#### [Exercise data]
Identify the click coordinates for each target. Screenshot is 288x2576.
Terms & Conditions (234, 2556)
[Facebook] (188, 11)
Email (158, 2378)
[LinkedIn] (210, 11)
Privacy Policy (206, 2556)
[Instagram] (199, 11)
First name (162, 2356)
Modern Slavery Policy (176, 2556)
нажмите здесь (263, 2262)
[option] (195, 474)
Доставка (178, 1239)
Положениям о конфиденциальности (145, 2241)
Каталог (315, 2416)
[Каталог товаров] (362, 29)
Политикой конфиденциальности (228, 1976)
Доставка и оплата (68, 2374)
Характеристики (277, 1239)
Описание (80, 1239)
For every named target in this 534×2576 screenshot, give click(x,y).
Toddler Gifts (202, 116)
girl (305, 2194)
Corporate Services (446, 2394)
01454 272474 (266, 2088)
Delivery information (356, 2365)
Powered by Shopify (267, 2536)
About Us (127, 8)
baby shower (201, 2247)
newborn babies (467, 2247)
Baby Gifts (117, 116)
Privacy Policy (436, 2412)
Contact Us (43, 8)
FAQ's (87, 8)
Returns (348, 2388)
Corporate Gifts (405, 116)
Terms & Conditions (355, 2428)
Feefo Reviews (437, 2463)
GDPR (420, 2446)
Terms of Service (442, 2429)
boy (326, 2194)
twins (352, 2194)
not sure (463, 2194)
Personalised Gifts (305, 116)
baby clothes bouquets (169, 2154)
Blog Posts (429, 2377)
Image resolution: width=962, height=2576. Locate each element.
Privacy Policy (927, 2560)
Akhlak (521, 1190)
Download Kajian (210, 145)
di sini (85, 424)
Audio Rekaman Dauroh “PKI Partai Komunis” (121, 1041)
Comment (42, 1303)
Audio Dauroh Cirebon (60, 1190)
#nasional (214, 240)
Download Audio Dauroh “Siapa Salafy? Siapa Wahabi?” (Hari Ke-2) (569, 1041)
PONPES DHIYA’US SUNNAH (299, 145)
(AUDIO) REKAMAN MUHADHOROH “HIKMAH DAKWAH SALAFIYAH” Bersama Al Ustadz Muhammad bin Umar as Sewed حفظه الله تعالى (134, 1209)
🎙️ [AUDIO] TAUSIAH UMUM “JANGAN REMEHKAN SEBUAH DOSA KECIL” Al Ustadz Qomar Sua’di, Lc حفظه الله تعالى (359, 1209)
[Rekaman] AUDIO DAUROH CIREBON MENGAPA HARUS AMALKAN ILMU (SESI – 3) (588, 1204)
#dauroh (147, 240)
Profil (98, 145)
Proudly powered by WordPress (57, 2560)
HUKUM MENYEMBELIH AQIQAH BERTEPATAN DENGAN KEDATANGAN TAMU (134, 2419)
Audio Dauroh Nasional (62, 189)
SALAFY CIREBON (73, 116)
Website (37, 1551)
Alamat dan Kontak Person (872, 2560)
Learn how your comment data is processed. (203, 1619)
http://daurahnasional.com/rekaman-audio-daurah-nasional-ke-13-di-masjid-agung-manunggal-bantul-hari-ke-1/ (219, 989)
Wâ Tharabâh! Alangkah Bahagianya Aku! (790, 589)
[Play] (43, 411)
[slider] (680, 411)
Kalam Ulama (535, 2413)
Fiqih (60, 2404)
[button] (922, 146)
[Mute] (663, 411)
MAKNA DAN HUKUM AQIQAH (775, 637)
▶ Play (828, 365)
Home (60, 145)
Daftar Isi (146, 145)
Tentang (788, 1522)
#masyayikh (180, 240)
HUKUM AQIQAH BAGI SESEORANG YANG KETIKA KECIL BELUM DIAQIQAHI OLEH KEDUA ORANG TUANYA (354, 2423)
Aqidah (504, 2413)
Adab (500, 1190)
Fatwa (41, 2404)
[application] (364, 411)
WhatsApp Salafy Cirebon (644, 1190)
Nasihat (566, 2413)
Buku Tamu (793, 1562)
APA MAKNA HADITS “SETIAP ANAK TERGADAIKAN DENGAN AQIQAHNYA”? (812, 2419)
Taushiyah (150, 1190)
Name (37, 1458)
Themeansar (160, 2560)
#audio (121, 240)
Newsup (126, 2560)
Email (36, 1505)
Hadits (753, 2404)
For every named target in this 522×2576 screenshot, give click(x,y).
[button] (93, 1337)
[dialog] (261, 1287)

#### [What this task involves]
Taking the material above, extract exactly and only the lines from the line with "newborn babies (467, 2247)" to the line with "Terms of Service (442, 2429)", inclusive of both.

#### [Result of the task]
newborn babies (467, 2247)
Baby Gifts (117, 116)
Privacy Policy (436, 2412)
Contact Us (43, 8)
FAQ's (87, 8)
Returns (348, 2388)
Corporate Gifts (405, 116)
Terms & Conditions (355, 2428)
Feefo Reviews (437, 2463)
GDPR (420, 2446)
Terms of Service (442, 2429)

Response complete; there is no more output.